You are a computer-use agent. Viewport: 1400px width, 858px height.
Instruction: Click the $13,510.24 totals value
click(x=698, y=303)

————

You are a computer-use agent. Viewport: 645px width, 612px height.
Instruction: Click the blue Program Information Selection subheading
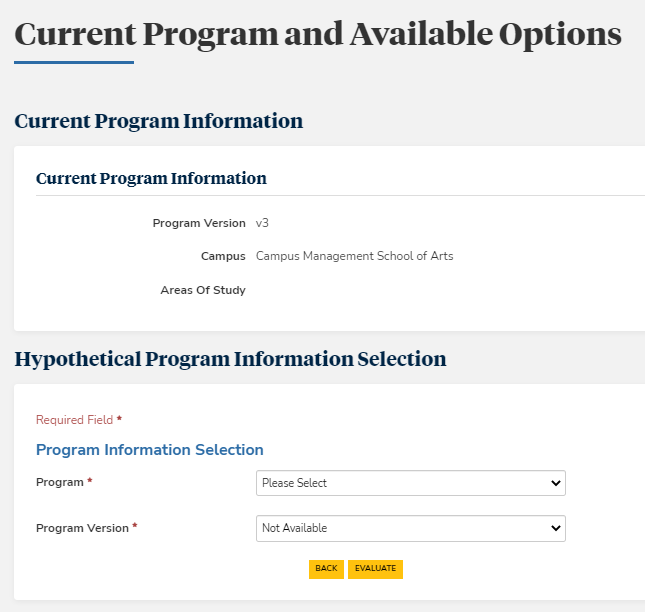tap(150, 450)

————

Within the material, find all lines that hold the word "agent" and show them.

You are a computer-use agent. Viewport: 1400px width, 858px height.
You are a computer-use agent. Viewport: 645px width, 612px height.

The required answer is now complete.